## Tasks:
A. In the discussion of natural and legal rights, what does one commenter say morality is?
B. Please extend the discussion of natural and legal rights with the next part, following on from its final paragraph.

## Text section:
[Start of Attachment]
If that guy didn’t have the right to freedom of religion, then it’s nonsensical to say the guards violated his rights. In fact, by your framing, I’m not sure how you could ever say that someone’s rights are violated: if we can tell that guy didn’t have the right to freedom of religion, because he got killed for it, then doesn’t similar logic mean that nobody ever has a right if that right isn’t respected?

This is a real good summary of my position. If you think it’s different from my position, you’re likely wrong.

A person can go their whole lifetime without having a right be recognized, just like a person can go their whole lifetime without ever knowing they have DNA. Rights aren’t useful unless they’re recognized, but that doesn’t mean they only exist once they’re recognized: it just means that, until that point, they’re in a state of violation.

Interesting post. May I point out that

a. For almost the entire history of humanity, for almost all humans who have ever lived, none of the “legal rights” we are talking about existed or were applied.

b. Different countries that arguably are more free in practice have different forms of “inalienable rights”.

Your physics experiment is interesting but…gravity is real. It is not defined by a piece of paper and continues to exist whether or not a piece of paper is amended or reinterpreted.

All rights are legal rights.

Oddly enough, I’d wanted to use a gravity analogy myself, but I thought that conflating natural laws and natural rights might be putting words in my opponents mouths. I’m glad you went there, because this really encapsulates my problem with the concept of natural rights beautifully.

Gravity exists independent of human activity. Nothing humans can do can make gravity stop affecting an object. Even cases where something appears to be defying gravity, such as an airplane, or hot air balloon, relies on gravity to function. And, of course, if there were no such thing as a human, there would still be gravity. When you compare rights to natural laws, you’re saying those laws objectively exist.

And that’s bullshit. There’s no such thing as objective morality. The universe is not moral. Nature is not moral. Morality is something humans invented, which is what makes it so precious.

If there’s no law that says he has that right, then yes, it is nonsensical. In a modern context, there are international laws that say everyone has the right to worship how they want. When a nation ignores those laws, we can say that they’ve violated those rights.
[End of Attachment]
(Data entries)
[Start of Attachment]
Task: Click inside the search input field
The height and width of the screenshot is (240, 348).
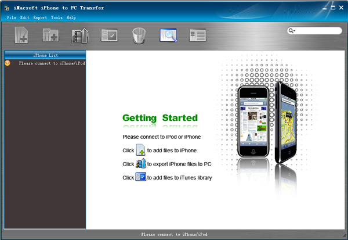Action: point(319,31)
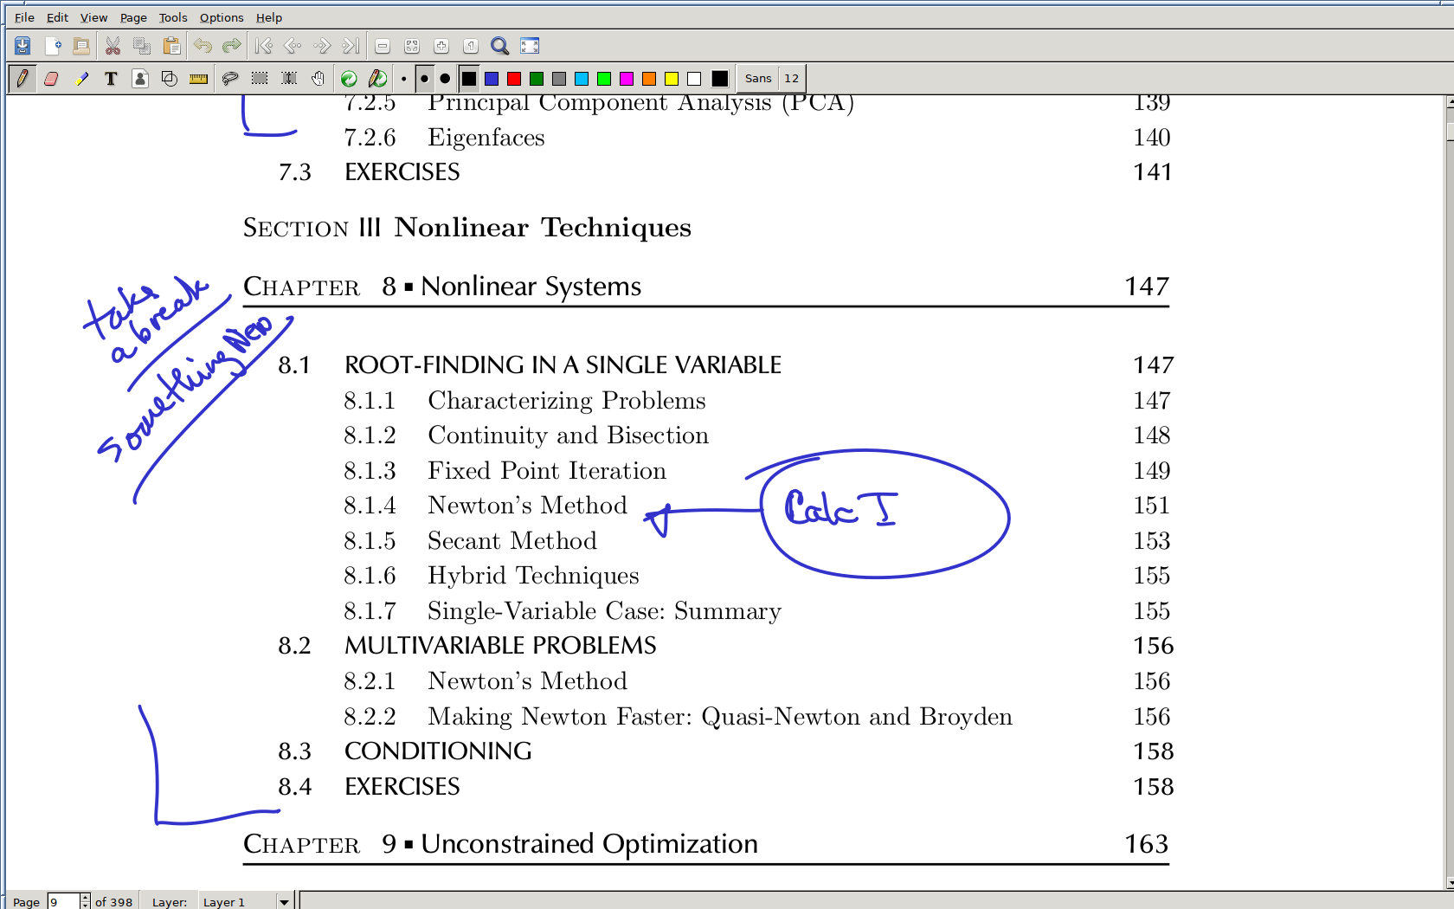
Task: Pick the red color swatch
Action: (x=514, y=79)
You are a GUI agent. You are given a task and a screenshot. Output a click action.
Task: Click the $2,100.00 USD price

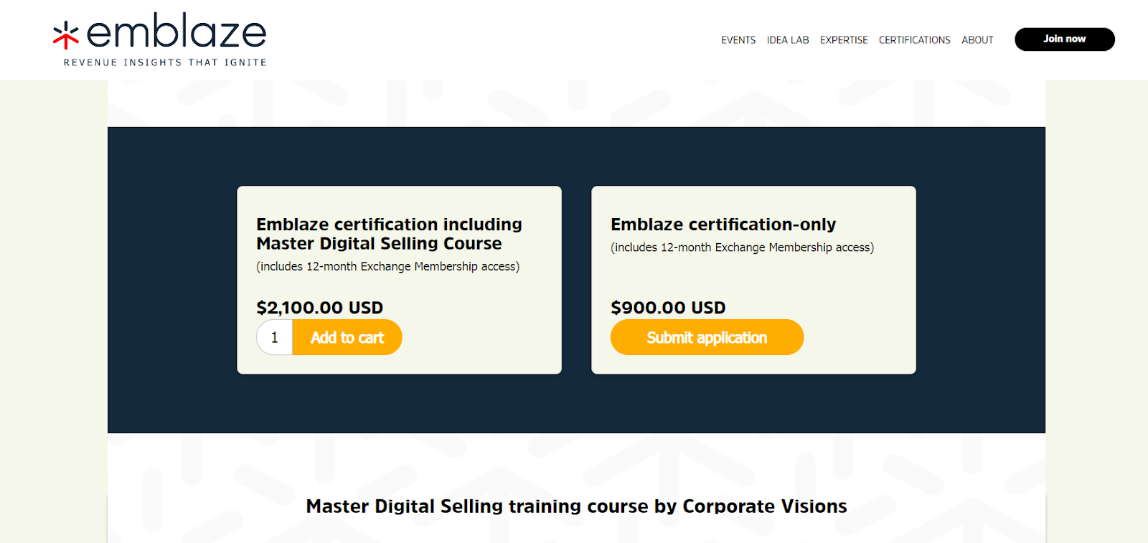(319, 308)
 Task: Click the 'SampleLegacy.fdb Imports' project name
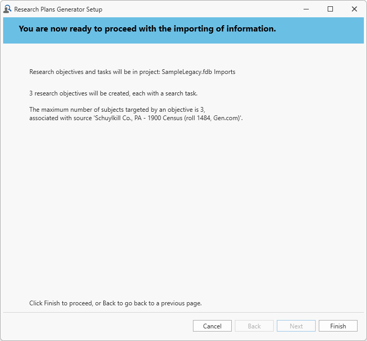tap(199, 72)
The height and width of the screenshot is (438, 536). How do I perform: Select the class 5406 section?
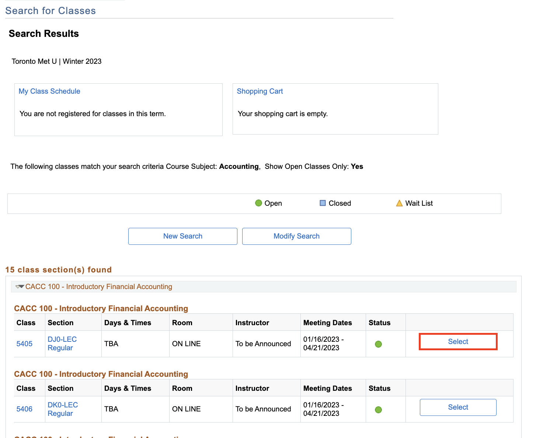click(458, 407)
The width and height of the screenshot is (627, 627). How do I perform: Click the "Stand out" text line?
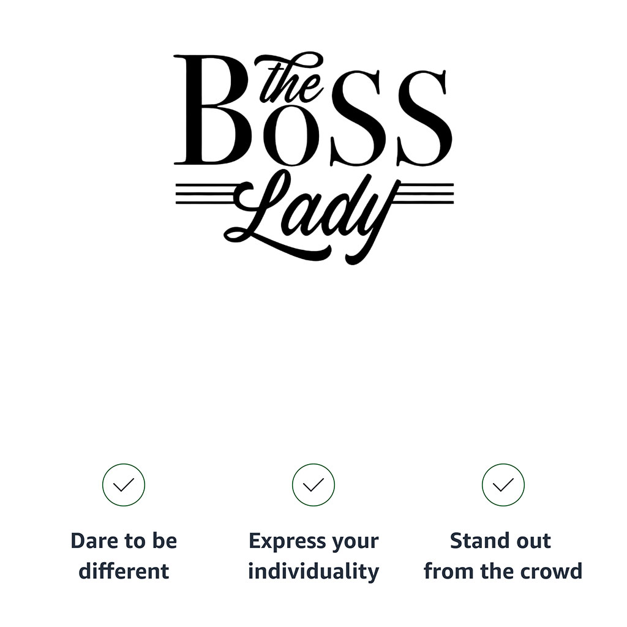(x=500, y=541)
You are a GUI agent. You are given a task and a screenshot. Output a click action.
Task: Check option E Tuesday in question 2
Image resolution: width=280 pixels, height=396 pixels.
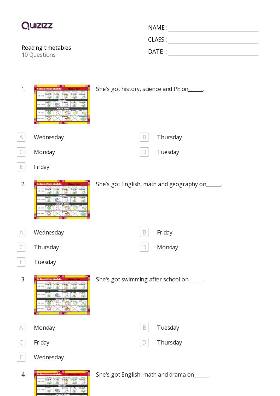pyautogui.click(x=21, y=262)
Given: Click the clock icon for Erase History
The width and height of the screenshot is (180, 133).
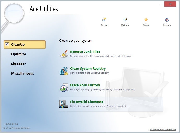Looking at the screenshot, I should pos(64,87).
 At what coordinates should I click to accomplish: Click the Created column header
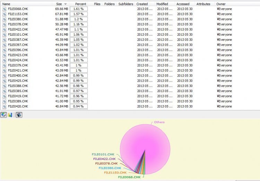click(142, 4)
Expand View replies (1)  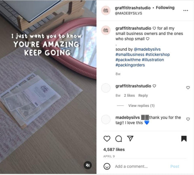coord(141,106)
[End of Attachment]
## Exercise results:
A. Something humans invented, which is what makes it so precious.

B.
If you go back to medieval Europe and start talking about someone’s freedom of religion, then you are talking nonsense. That right didn’t exist then, outside of a few limited contexts.

I provided an explicit example of how someone’s rights can be violated in that post. I provided another one just now. Here’s a formal definition to cap it off: a right can be violated if there is a law that establishes that right, and someone violates that law.

Look, if I assert that I have a natural right to be free from taxation, what does that mean? How do I demonstrate that this is a natural right, to the satisfaction of the government? How does the government demonstrate that this right does not exist, other than referencing its own system of laws and precedents?

I don’t have any problem with the idea that there are rights that all humans should posses. I expect if we compared notes, they’d be pretty much identical to what you call natural rights. My objection is that nature has nothing to do with them - they’re human rights. As in, rights for, and from, humans.

The key difference is, DNA is still useful even if you don’t know what it is.

The truth is that might makes right. Everything else is a useful fiction. This is why I’m so vociferous with my support of free speech. This is why I don’t care what flag someone waves. Once you take that hard won power from the person and give it to the people who run the state it’s hard to get back.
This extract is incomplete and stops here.